Eski Hazine Müsteşarı Dr. Mahfi Eğilmez kendi adını taşıyan blogunda, faizlerin yüksek olup olmadığını tartışmadan önce enflasyonun gerçek düzeyinin kabul edilmesi gerektiğini vurguladı.
Mahfi Eğilmez, iş dünyasının yüksek faiz oranları nedeniyle üretim yapmanın zorlaştığı yönündeki eleştirilerine, “Faizlerin yüksek olup olmadığını tartışabilmek için önce enflasyonun gerçek düzeyini kabul etmek gerekir” sözleriyle yanıt verdi. Eğilmez, geçmişte düşük faizle kredi kullanarak sessiz kalanların bugün yüksek faizden şikâyet etmesini eleştirdi.

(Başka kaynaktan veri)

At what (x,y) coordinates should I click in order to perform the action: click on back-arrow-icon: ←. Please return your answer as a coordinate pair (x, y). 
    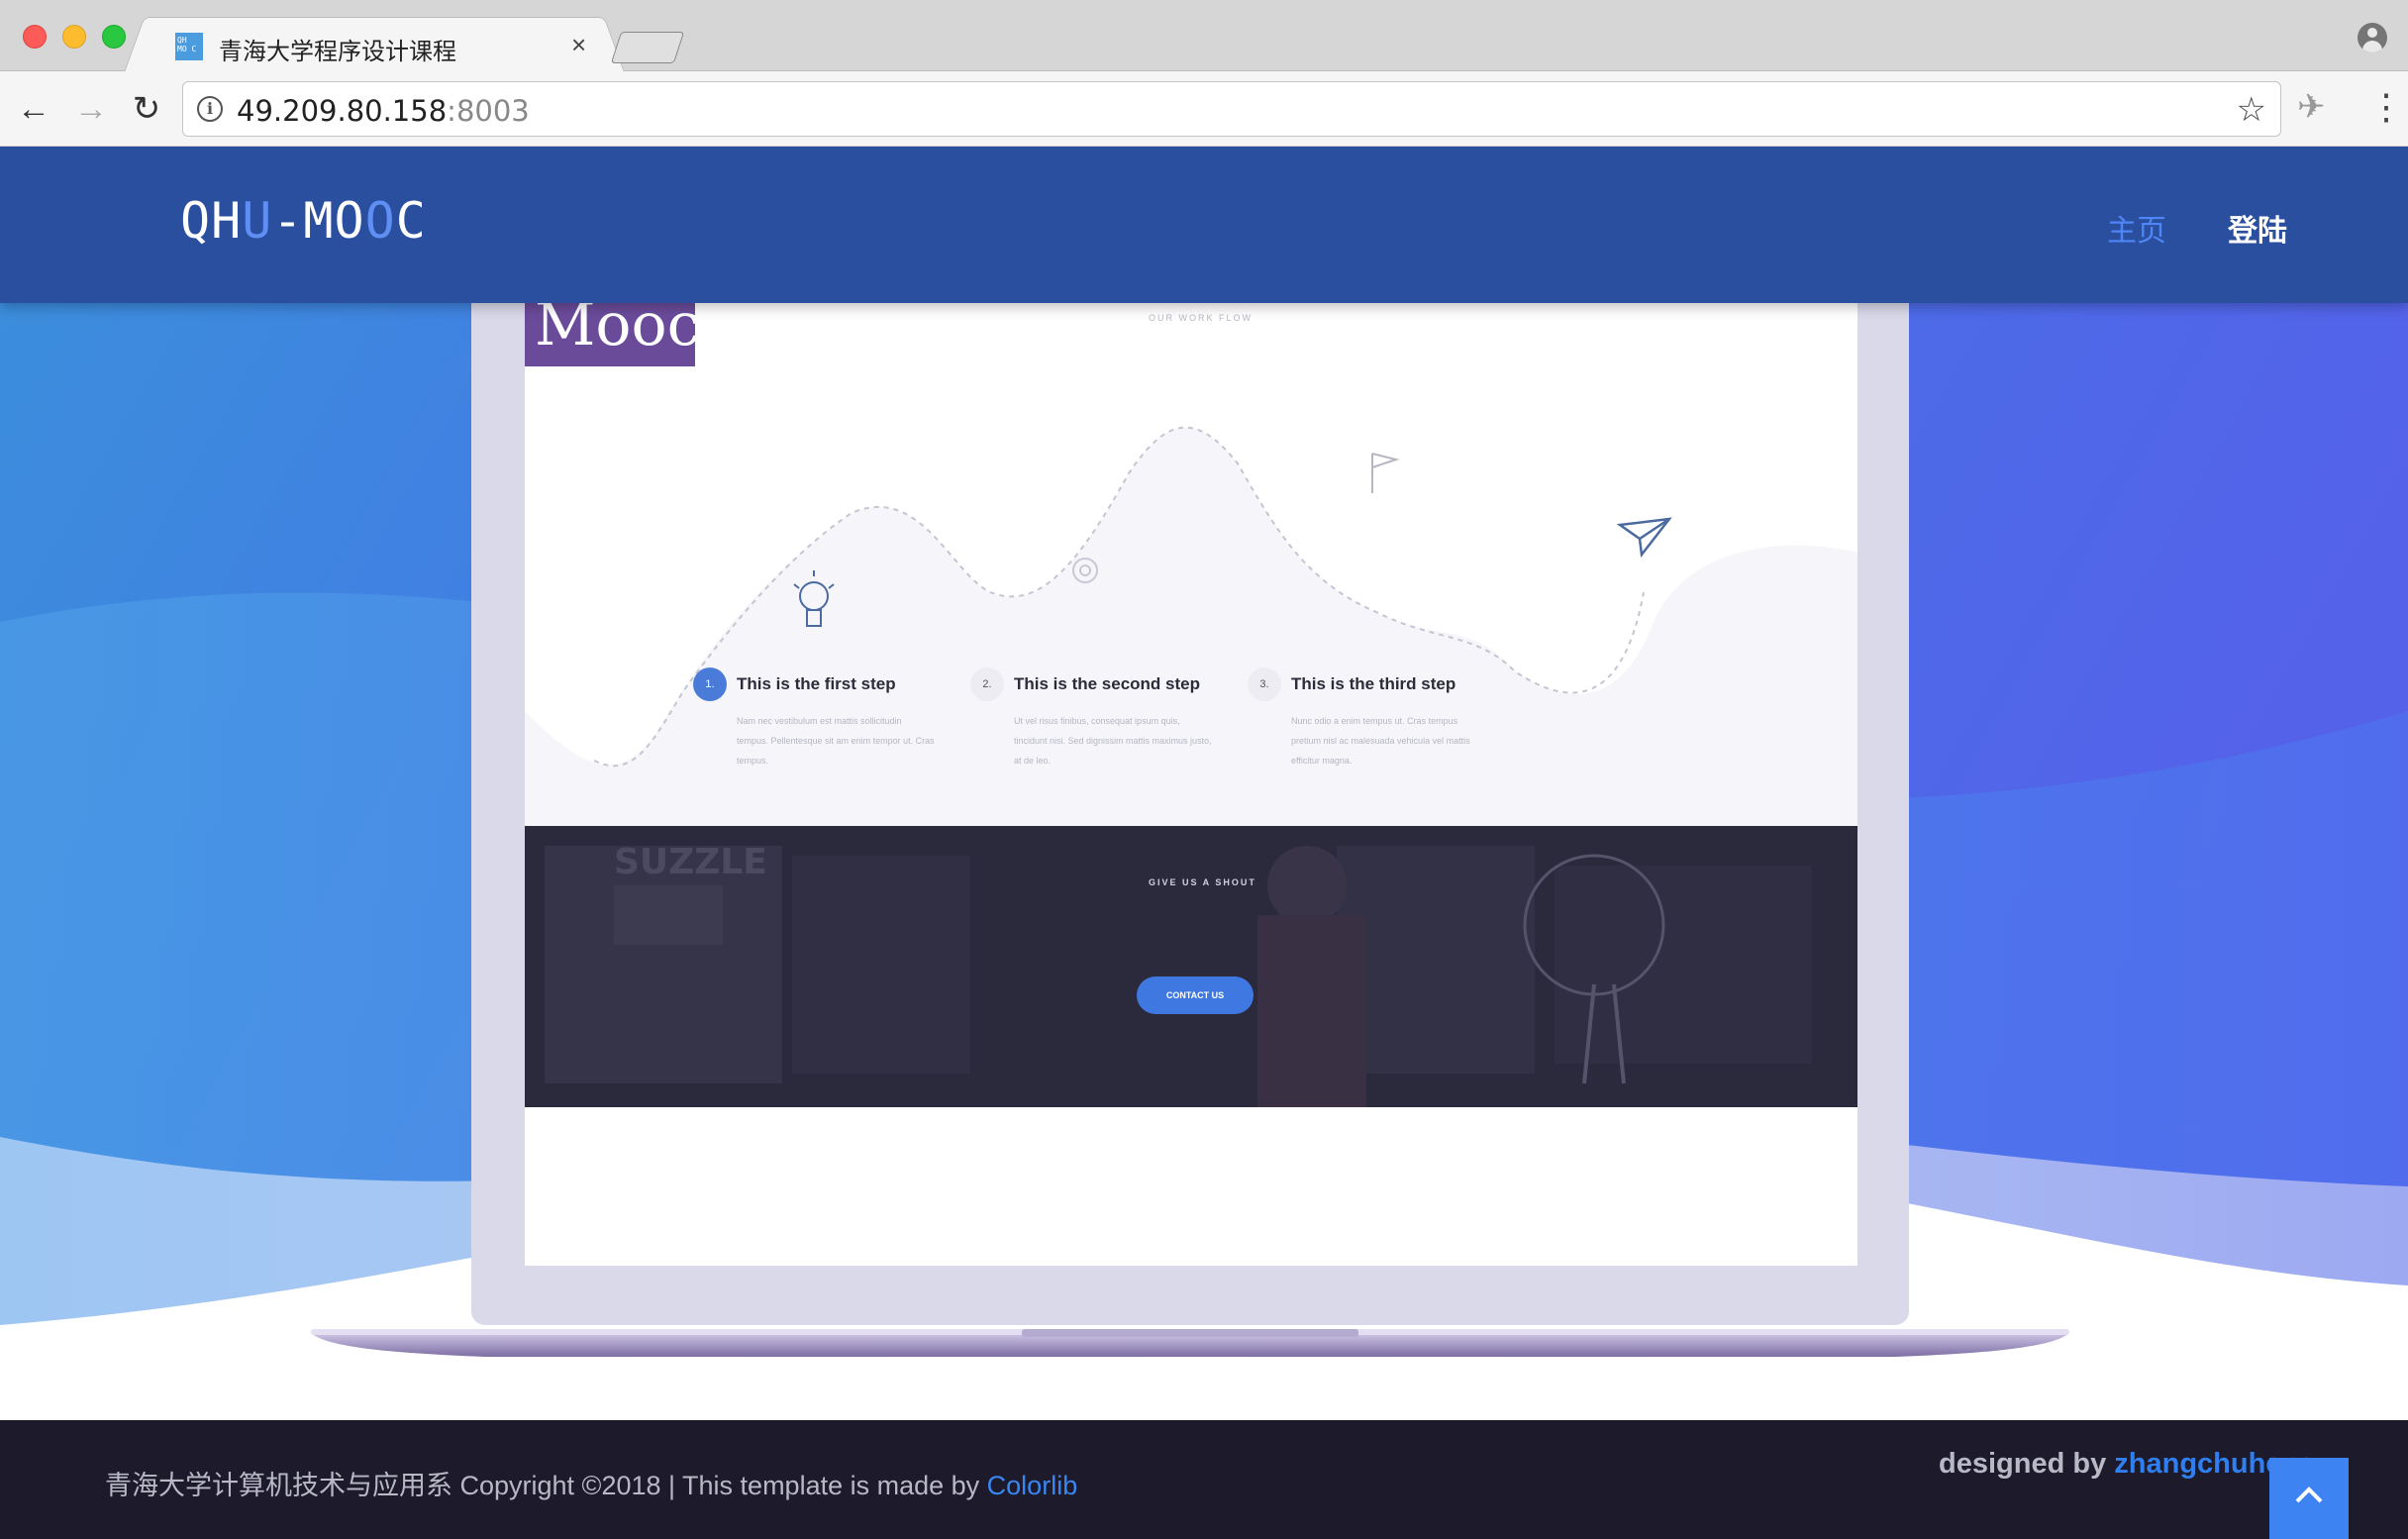
    Looking at the image, I should click on (34, 109).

Eğilmez, Türkiye Cumhuriyet Merkez Bankası’nın (TCMB) faiz artırımlarının ardından iş dünyasından gelen “yüksek finansman maliyetleriyle üretim yapılamıyor” yönündeki tepkileri değerlendirdi. İhracatçılar ve turizmcilerin yalnızca faiz oranlarından değil, kurdaki sabitlikten de rahatsız olduğunu belirtti.
Enflasyon ve faiz dengesine ilişkin değerlendirmelerde bulunan Eğilmez, “Eğer enflasyon gerçekten yüzde 75 civarındaysa, yüzde 75’e kadar olan faizler aslında düşük sayılır. Ama faizler yüksekse o zaman enflasyon da yüzde 75 değil, TÜİK’in açıkladığı gibi yüzde 38,1’dir. Bu iki iddia aynı anda doğru olamaz” dedi.
Geçmişte uygulanan düşük faiz politikasının sonuçlarına da değinen Eğilmez, 2021’de başlatılan faiz indirimlerinin yanlış olduğunu dile getirenlerin azınlıkta kaldığını, birçok iş dünyası temsilcisinin ise bu süreci desteklediğini hatırlattı. Eğilmez, “O dönem düşük faizle kredi alıp dövize yatırım yapanlar şimdi yüksek faizden şikâyet ediyor” dedi.
“Kurda sabitleşme geçici bir stratejiydi”
Kur politikalarına da değinen Eğilmez, negatif reel faiz döneminde dövize yönelen tasarrufları geri çekmek amacıyla kur korumalı mevduat (KKM) sistemine geçildiğini ve ardından kurun sabitlenerek TL’nin cazip hale getirilmeye çalışıldığını anlattı. Eğilmez, “Bu strateji geçici bir adımdı ve bugün TL’nin Euro karşısında değer kaybetmesiyle kur normalleşmeye başladı” dedi.
Türkiye’nin dış ticaret yapısına da atıfta bulunan Eğilmez, Euro/TL kurundaki yükselişin ihracat ve turizm açısından olumlu etkiler yaratabileceğini, USD/TL kurunun ise dış borçlar nedeniyle kontrol altında tutulduğunu söyledi.
“Önce gerçek enflasyon kabul edilmeli”
Ekonomide kalıcı bir iyileşme için önce gerçeklerin kabul edilmesi gerektiğini vurgulayan Eğilmez, “Enflasyon gerçekten yüzde 75 ise bunu açıkça kabul etmek ve buna göre faiz politikası geliştirmek gerekir. Enflasyon yüzde 75 iken bunu yüzde 40 gibi gösterip faizi yüzde 70’e çıkarınca iş dünyası doğal olarak itiraz eder” diye konuştu.